Abstract
Purpose:
We previously reported a very high sibling recurrence risk of angle-closure (AC) in a South Indian population. In the current study, we report on the heritability (h2) of quantitative parameters measured using anterior segment optical coherence tomography (ASOCT) in 631 individuals in 305 sibships in the Indian Family Angle Closure Evaluation.
Methods:
AC (i.e., either AC suspects, primary angle closure or primary angle closure glaucoma) and open-angle control (OA) probands and their siblings were examined at the Aravind Eye Hospital glaucoma specialty clinic in Pondicherry, India.
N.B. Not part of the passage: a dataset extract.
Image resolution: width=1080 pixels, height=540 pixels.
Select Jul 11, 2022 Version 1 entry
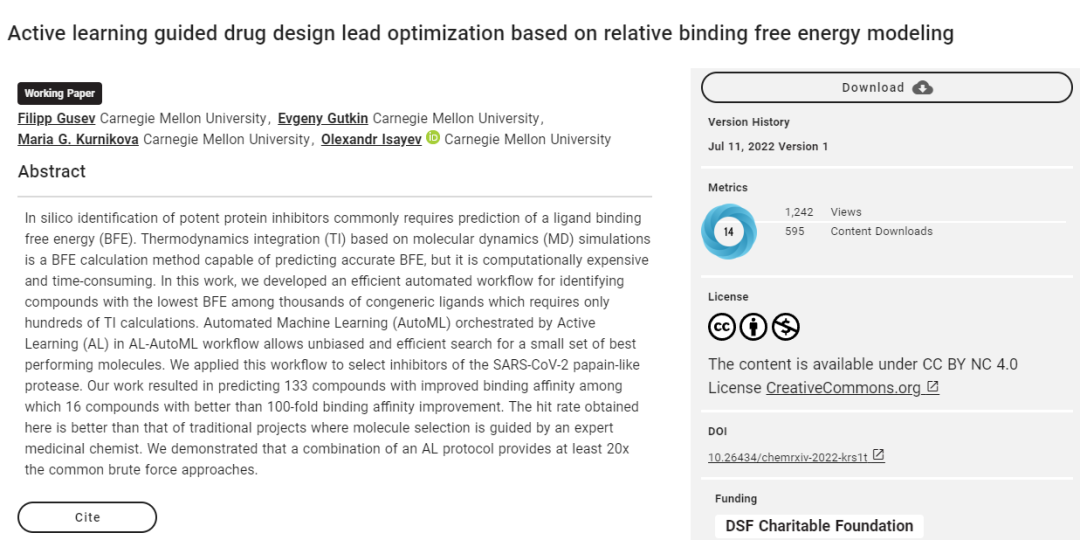point(768,147)
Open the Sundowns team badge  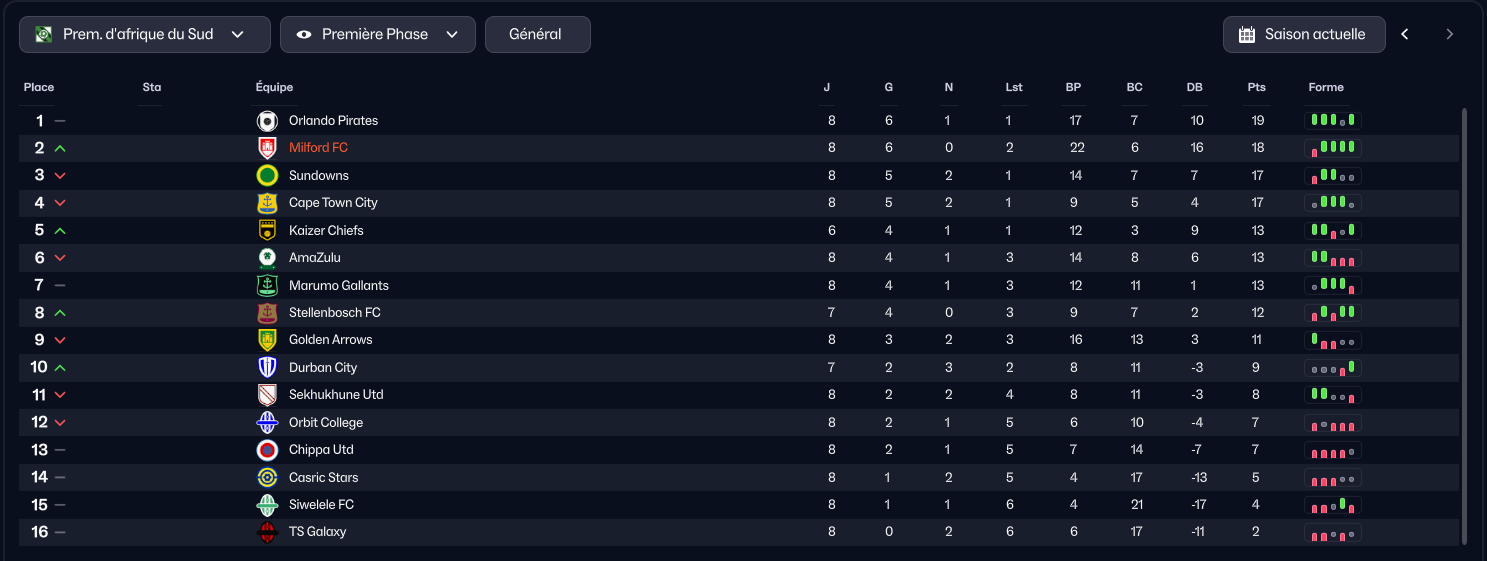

All participants received a complete eye examination and full glaucoma workup. ASOCT (Zeiss Visante) was performed on both eyes under ambient light and dark illumination. AC biometric parameters were estimated using automated image analysis software. These included AC width (ACW); AC depth (ACD); AC area; angle-opening distances (AOD); angle recess area (ARA), trabecular-iris spacing (TISA); iris area (IA); iris thickness (IT); maximum iris thickness, iris volume; and iris concavity. Means or first principal components (PC1) of parameters measured at multiple locations and illuminations (e.g., AOD, TISA, etc.) were used as derived traits in the analyses. H2 estimates were obtained for each derived trait using generalized estimating equations and computing the residual within-sibship correlation matrix after adjusting for age and sex.
Results:
PC1 explained 47% (IA) to 73% (TISA, AOD) of the variance of AC parameters. H2 of AC parameters ranged from 48% (ACD) to >80% (AOD, ARA, TISA, IT). ACD had a lower (pseudo)h2 in AC sibships (2%; NS) compared to OA sibships (40%). Iridolenticular contact (IC) parameters had relatively low h2 (14-30%) although PC1 for IC explained less than 35% of their variances.
Conclusions:
Our results show that AS biometric parameters measured with ASOCT are highly heritable in a South Indian population. Interestingly, ACD—a measure often used as a clinical predictor of AC glaucoma development—was uncorrelated in AC siblings. Though numerous measures were taken at different anatomical locations and illumination conditions, one principal component was generally sufficient to capture >50% of the variability of these parameters, simplifying their clinical interpretation and utility.